Louis XIV
René Antoine Houasse
2ème moitié du 17ème siècle
Huile sur toile
Musée des Beaux-arts, Arras

La majesté des centaures

Le portrait équestre se développe au 17ème siècle, suivant le modèle initié par Titien, représentant Charles Quint. Chevaucher un cheval fougueux et le maîtriser sans peine est une démonstration de pouvoir, notamment dans le contexte où s’affirme l’absolutisme monarchique. « Un roy, étant bon cavalier, saura mieux gouverner ses peuples, quand il faudra les récompenser ou les châtier, quand il faudra leur tenir la main serrée ou quand il faudra la relâcher… », affirme au milieu du 17ème siècle le duc de Newcastle.
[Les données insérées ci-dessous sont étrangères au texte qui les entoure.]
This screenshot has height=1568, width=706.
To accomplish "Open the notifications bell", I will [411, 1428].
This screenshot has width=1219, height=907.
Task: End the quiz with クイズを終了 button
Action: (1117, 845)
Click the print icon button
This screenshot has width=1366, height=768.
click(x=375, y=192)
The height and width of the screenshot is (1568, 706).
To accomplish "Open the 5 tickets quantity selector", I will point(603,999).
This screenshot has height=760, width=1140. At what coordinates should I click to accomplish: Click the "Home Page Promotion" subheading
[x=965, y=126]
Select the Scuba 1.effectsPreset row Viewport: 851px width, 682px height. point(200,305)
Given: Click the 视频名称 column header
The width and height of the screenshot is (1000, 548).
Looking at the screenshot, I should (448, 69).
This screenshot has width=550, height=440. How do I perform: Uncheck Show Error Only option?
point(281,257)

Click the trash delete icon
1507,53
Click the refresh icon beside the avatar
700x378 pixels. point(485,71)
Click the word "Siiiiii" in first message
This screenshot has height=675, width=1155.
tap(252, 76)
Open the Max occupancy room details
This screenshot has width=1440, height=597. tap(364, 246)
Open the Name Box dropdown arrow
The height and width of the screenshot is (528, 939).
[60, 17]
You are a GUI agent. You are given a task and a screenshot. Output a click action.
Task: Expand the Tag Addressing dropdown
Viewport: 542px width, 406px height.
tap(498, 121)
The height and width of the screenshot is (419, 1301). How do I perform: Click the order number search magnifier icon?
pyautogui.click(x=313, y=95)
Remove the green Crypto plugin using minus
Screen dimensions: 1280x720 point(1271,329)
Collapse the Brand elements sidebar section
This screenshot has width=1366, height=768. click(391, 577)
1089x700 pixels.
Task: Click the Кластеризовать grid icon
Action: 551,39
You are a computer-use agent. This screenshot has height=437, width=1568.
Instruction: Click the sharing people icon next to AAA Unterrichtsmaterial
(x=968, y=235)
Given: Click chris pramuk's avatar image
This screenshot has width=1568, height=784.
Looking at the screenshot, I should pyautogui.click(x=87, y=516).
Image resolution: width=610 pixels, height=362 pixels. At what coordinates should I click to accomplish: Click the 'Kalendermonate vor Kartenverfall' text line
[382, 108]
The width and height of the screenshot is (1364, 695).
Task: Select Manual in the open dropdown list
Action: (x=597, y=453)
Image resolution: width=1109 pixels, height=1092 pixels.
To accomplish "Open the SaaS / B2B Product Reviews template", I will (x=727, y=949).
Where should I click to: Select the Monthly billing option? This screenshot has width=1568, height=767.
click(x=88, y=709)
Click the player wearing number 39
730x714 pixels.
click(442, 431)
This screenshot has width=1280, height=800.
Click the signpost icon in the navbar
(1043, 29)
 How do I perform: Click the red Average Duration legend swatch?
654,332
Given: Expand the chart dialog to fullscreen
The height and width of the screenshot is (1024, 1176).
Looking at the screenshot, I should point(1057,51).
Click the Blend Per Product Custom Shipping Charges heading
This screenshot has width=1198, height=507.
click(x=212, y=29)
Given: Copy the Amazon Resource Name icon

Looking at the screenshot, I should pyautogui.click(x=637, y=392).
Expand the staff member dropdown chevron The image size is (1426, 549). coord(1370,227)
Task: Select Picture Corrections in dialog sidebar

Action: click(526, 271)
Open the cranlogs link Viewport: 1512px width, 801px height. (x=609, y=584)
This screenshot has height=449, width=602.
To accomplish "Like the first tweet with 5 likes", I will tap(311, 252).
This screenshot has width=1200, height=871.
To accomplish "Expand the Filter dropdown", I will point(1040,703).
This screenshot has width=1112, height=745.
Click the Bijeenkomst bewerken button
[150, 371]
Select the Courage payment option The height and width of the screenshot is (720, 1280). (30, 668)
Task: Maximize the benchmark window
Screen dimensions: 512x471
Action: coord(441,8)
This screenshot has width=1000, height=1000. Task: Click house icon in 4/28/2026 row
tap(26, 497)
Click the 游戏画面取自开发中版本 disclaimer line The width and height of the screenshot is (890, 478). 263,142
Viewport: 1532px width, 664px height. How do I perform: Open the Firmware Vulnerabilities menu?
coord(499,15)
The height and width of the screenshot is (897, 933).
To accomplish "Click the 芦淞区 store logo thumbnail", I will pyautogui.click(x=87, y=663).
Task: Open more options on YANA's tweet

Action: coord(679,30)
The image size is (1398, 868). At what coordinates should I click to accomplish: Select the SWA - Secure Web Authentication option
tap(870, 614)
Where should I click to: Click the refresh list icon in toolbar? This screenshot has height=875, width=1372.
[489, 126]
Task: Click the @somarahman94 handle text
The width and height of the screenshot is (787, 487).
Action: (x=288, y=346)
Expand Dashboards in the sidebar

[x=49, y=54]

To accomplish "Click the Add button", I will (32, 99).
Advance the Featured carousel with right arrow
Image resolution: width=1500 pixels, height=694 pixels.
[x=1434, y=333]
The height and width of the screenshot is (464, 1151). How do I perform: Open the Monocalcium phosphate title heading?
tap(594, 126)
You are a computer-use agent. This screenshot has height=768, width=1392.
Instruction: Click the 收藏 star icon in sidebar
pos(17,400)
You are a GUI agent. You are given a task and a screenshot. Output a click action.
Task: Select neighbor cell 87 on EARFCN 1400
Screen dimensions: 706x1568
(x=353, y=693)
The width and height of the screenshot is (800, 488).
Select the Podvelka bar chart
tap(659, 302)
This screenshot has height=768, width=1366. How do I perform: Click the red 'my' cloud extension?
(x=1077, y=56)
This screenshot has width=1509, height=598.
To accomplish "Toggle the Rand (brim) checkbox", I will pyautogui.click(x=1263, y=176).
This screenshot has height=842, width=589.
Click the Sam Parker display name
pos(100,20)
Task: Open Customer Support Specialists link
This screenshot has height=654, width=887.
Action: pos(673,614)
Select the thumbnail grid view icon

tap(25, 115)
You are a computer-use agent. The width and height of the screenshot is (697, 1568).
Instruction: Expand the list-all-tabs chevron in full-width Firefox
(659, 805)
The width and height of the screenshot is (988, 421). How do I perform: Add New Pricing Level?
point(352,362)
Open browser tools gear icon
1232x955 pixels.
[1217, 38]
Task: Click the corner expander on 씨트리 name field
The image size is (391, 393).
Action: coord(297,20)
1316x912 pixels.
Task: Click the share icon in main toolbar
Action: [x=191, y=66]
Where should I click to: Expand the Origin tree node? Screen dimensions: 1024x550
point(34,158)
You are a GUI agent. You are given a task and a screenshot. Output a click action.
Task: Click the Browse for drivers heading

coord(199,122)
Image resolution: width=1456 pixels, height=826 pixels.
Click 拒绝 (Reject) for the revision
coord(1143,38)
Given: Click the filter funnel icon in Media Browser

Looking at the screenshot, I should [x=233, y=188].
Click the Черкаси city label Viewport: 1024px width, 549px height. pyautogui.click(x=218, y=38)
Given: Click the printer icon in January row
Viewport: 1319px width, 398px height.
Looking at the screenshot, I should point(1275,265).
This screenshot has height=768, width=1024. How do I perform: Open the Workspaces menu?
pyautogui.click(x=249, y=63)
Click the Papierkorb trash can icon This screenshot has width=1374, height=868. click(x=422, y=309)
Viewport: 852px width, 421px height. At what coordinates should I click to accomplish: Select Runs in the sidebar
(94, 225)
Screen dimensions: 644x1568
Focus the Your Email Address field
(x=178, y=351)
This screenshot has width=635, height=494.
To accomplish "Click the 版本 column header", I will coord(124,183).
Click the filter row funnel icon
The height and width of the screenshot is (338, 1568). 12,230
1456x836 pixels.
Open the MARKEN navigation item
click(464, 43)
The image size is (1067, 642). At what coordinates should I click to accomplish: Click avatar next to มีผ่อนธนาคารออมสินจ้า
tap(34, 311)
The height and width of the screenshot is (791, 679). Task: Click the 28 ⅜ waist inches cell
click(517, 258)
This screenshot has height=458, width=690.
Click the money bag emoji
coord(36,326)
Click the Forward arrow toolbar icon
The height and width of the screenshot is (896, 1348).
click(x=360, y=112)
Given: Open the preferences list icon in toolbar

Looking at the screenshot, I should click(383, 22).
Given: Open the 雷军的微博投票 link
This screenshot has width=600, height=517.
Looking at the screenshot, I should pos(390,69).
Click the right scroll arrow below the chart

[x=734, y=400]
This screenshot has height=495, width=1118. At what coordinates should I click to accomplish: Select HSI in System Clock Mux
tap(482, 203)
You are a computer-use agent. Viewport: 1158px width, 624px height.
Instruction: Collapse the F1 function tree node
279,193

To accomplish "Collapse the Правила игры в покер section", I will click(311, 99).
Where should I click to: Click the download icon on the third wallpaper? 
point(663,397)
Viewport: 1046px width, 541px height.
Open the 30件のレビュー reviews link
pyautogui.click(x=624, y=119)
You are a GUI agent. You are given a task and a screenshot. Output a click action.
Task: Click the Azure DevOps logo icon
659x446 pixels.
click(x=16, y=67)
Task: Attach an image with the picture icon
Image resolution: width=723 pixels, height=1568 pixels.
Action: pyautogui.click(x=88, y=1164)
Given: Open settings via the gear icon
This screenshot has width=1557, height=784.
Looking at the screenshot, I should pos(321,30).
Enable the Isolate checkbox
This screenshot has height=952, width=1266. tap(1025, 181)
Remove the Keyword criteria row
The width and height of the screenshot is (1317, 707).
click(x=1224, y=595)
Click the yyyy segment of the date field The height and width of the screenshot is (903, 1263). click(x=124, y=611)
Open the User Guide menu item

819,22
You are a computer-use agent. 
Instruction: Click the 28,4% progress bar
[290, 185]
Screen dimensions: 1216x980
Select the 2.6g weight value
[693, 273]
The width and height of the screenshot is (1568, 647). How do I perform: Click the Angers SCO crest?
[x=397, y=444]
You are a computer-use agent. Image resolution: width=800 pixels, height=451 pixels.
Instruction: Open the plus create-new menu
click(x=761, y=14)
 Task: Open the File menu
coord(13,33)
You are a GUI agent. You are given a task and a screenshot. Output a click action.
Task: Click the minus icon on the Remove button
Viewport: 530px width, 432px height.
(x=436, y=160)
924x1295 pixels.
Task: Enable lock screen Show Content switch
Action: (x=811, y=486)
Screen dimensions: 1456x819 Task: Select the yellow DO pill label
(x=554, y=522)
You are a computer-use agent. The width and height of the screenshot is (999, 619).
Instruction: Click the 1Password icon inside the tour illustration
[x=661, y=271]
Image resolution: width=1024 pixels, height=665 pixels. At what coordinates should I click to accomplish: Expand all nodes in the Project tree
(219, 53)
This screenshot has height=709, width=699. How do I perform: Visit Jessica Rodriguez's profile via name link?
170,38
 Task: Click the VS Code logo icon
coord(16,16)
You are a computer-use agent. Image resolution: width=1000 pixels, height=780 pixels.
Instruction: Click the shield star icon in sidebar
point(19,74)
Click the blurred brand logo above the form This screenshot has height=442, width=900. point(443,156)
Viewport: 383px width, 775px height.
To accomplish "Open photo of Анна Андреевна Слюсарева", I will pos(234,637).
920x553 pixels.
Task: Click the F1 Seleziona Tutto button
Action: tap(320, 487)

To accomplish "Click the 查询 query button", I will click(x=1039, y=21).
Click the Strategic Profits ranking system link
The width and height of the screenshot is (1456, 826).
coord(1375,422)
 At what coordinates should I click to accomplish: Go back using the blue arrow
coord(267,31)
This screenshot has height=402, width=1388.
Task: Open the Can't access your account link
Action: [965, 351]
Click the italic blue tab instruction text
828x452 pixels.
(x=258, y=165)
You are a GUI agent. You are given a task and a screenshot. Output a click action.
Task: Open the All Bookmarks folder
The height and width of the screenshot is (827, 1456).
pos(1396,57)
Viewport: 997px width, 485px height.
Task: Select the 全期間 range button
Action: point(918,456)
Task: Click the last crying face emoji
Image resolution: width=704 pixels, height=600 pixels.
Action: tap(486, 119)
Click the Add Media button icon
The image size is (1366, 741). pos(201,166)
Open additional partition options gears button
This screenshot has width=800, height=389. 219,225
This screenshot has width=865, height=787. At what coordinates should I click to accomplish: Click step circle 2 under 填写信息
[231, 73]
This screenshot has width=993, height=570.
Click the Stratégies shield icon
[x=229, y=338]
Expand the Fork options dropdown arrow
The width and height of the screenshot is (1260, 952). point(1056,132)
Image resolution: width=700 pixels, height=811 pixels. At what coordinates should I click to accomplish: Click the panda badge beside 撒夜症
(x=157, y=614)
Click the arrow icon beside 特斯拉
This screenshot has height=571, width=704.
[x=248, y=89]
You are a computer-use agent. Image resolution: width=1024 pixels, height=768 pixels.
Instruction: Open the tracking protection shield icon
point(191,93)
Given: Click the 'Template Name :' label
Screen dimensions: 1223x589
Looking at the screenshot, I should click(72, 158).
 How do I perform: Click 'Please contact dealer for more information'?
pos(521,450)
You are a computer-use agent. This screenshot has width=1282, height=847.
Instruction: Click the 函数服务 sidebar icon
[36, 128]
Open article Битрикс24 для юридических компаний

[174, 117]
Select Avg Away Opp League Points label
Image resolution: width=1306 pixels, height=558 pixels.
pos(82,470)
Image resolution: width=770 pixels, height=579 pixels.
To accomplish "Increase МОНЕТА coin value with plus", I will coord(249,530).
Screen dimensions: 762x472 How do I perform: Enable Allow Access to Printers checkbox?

Le portrait équestre montre le monarque victorieux, contrôlant sa monture comme ses sujets, avec calme et assurance.
Louis XIV garde l’expression impavide de ses prédécesseurs, qui rompt avec la fougue et le tumulte du cheval cabré, piaffant d’impatience. Le bâton de commandement, judicieusement placé, transforme l’animal en licorne, donnant ainsi au roi une monture fabuleuse, l’inscrivant dans le royaume des dieux antiques, le ciel occupant plus des trois quarts du paysage.
Pierre Mignard, quelques années plus tard, accentue encore la référence en montrant le roi, vêtu à l’antique, couronné par la victoire, devant Maastricht ; l’allégorie exalte le portrait équestre.